==== Records for the task ====
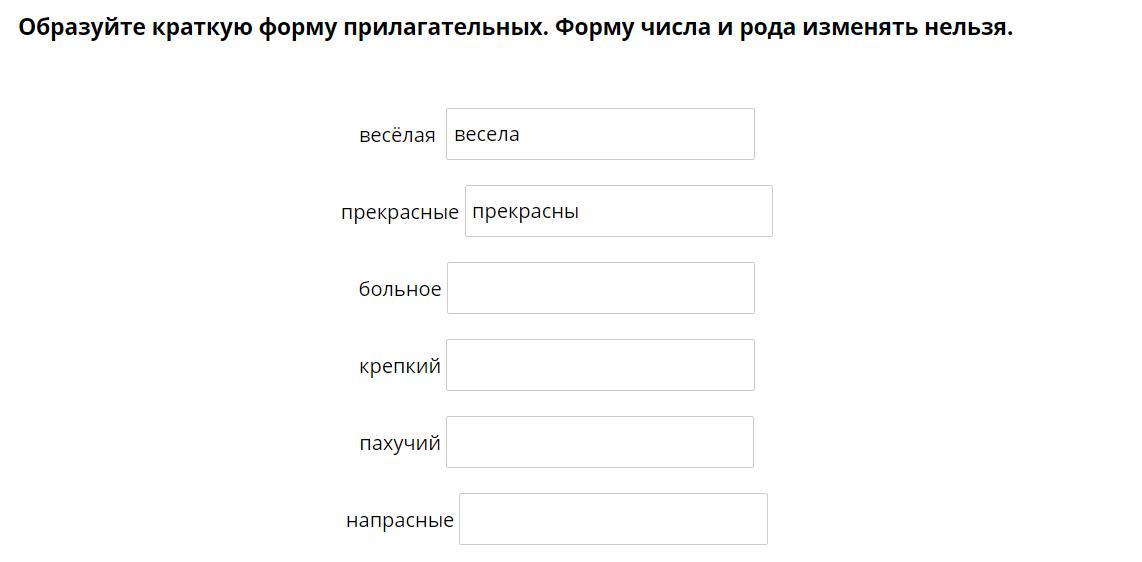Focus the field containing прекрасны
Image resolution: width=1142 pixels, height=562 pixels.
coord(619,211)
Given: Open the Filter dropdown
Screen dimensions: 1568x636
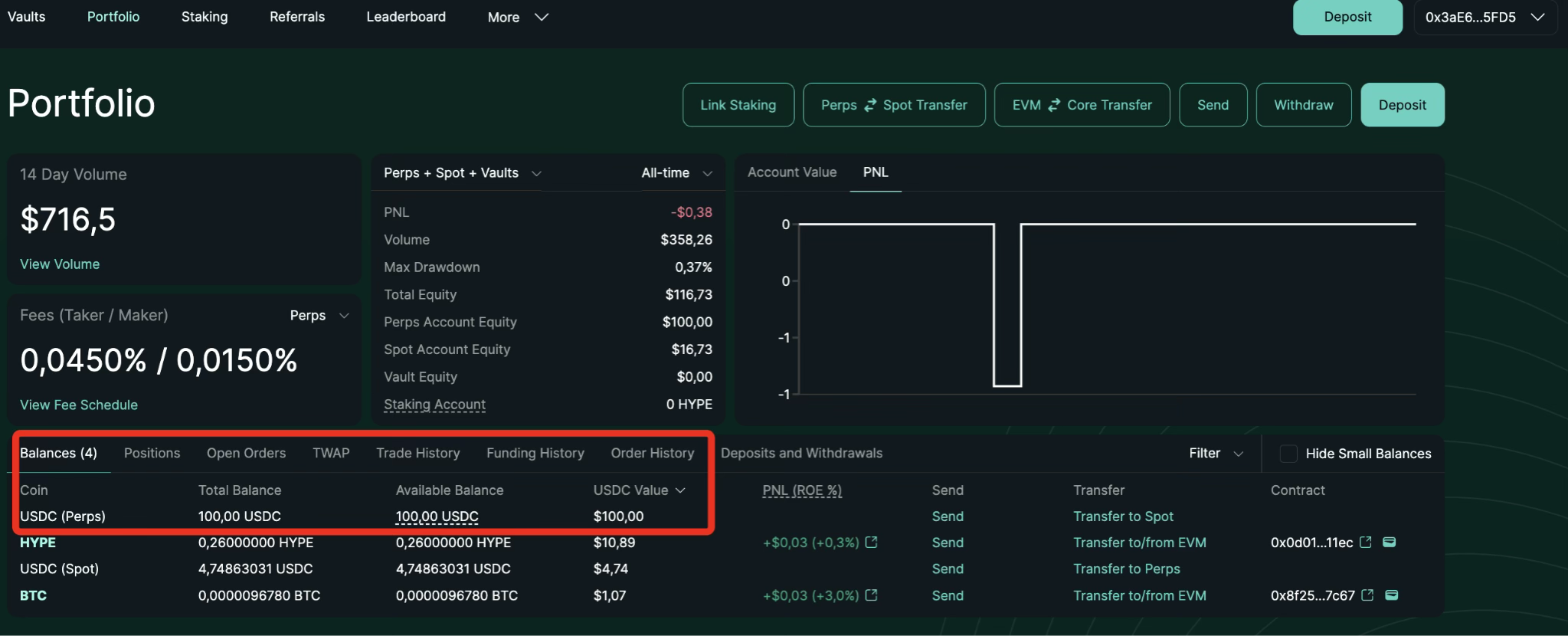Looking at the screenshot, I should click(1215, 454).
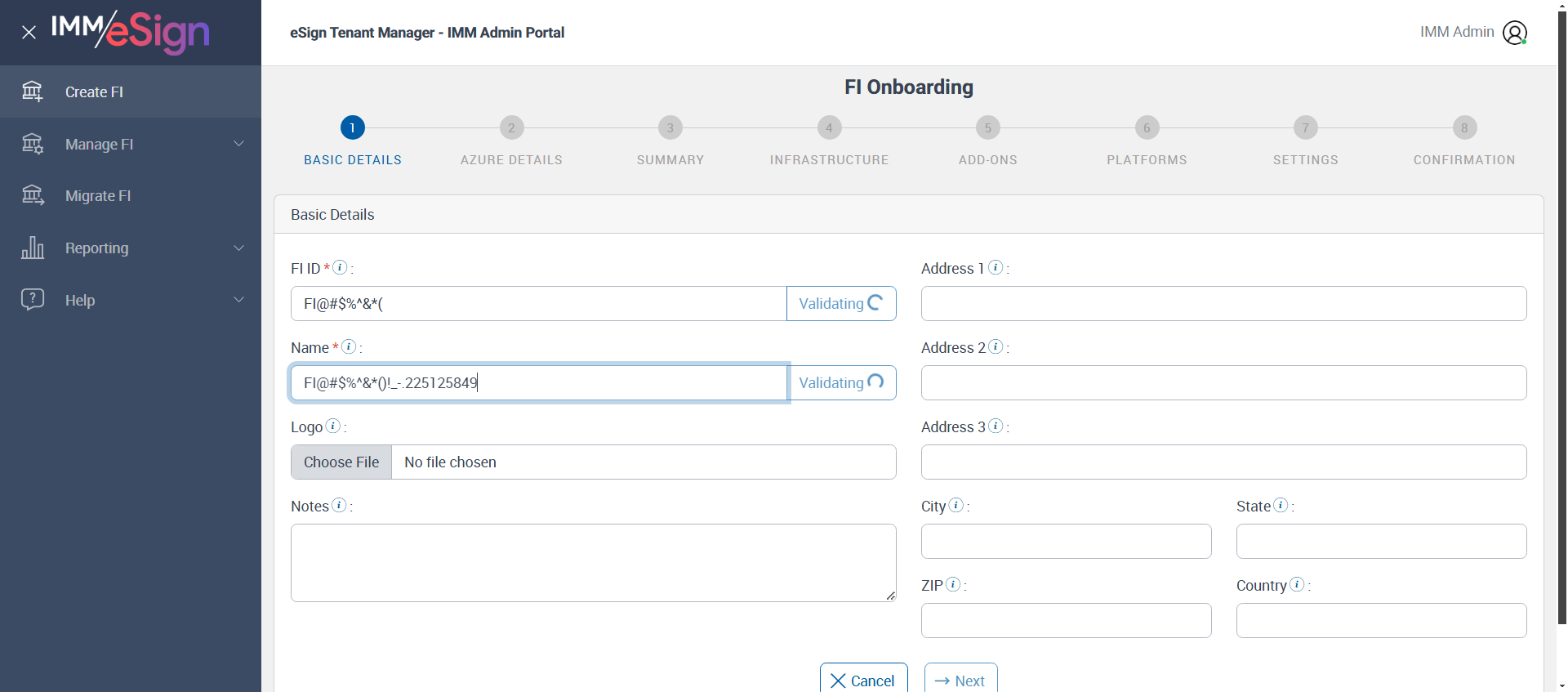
====
Exercise goal → Exact copies of the lines from the one containing "Given: Open the Filter dropdown" through the final line of the data are required; pictures are to be omitted.

Result →
Given: Open the Filter dropdown
Screen dimensions: 1568x636
Looking at the screenshot, I should click(1215, 454).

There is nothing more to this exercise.